WHAT THE EXERCISE ASKS: Filter the material below down to the lines containing the word "agent".
** SOURCE RECORDS follows **
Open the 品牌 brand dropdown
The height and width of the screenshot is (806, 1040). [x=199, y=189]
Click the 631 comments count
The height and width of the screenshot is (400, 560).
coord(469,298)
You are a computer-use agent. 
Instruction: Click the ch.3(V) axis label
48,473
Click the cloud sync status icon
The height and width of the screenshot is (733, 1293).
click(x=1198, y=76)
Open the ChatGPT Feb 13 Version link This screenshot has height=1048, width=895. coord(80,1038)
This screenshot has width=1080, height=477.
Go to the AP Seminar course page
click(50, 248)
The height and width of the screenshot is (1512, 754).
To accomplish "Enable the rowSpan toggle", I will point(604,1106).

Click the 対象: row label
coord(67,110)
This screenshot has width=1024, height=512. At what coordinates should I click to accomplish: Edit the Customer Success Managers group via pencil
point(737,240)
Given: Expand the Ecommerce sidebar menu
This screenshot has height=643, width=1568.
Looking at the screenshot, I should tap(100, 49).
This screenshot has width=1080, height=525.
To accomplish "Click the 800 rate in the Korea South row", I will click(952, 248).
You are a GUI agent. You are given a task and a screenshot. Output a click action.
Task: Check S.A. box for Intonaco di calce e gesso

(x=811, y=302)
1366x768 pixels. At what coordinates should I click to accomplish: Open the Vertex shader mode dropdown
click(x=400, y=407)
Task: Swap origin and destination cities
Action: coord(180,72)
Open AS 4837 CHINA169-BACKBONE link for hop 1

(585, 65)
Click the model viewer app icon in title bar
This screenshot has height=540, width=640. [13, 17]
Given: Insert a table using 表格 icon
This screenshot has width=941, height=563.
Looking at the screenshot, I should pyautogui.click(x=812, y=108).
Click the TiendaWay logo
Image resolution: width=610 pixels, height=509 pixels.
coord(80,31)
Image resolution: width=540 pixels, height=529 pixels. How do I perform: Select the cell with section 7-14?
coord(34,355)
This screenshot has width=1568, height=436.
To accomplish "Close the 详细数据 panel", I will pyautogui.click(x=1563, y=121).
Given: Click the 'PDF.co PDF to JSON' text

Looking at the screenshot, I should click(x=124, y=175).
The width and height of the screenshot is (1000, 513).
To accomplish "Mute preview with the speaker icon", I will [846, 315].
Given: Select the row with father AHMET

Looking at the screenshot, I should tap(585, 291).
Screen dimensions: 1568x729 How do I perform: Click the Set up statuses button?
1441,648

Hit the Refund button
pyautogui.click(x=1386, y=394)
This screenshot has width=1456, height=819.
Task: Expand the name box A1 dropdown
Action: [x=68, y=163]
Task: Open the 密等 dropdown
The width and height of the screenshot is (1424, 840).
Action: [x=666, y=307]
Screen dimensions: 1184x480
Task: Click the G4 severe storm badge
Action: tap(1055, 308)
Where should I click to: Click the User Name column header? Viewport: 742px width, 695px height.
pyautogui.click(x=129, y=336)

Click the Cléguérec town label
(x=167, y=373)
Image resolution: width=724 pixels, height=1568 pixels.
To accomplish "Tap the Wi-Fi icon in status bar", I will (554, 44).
** End of SOURCE RECORDS **
RESULT FOR THIS TASK:
You are a computer-use agent. 
You are a GUI agent. You are given a task and a screenshot. Output a click action.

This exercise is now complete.